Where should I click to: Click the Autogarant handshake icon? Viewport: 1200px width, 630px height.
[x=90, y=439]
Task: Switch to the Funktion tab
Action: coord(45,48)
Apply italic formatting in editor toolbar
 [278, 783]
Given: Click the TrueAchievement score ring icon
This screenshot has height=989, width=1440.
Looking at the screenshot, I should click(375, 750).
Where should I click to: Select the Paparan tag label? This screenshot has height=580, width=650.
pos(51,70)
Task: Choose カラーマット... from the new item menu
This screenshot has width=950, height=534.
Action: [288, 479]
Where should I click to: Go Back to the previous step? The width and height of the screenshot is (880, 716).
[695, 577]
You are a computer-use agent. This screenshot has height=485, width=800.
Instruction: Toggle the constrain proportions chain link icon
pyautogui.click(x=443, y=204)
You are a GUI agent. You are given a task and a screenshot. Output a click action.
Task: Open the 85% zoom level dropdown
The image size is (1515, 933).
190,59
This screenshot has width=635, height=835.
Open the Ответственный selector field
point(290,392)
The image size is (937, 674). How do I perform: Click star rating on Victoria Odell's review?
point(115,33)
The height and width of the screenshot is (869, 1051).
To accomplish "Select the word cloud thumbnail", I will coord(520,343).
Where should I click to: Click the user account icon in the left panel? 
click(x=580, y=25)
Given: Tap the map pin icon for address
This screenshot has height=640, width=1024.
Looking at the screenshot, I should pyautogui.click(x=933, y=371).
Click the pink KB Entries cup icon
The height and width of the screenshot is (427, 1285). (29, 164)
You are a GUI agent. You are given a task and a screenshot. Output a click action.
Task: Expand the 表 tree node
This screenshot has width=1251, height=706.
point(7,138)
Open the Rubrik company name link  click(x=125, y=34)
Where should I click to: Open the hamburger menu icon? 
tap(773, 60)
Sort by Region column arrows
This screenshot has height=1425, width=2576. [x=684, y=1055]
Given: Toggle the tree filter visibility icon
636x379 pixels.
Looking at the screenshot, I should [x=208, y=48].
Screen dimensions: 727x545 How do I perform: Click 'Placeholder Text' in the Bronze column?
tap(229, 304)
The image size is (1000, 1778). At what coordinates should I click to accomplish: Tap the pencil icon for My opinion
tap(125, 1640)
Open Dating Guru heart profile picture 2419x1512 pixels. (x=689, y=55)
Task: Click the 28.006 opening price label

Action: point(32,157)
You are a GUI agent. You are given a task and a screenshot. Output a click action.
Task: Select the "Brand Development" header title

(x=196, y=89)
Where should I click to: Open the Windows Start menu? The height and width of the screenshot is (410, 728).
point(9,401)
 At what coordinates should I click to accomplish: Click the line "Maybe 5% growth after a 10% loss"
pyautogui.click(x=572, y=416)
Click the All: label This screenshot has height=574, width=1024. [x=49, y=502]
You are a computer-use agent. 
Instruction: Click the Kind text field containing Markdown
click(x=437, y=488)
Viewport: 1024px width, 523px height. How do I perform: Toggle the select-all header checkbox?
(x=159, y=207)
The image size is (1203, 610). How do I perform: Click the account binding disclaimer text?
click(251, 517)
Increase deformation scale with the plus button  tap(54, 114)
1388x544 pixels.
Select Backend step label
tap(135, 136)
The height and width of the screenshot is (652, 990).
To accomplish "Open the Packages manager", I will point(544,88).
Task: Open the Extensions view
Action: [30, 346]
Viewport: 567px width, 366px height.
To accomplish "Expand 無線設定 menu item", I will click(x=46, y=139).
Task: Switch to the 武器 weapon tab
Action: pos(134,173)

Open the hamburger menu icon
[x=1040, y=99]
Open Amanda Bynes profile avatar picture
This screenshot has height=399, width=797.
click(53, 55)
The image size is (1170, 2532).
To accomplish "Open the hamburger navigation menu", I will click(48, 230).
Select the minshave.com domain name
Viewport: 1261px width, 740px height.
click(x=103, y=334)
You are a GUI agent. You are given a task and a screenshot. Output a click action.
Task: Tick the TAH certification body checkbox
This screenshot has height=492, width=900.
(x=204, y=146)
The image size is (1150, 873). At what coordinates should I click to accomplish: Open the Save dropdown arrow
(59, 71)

▶ **What the task requires**: What is the number of lines in the listing that hold the word "name"? Say only that number.

▶ **Solution for this task**: 2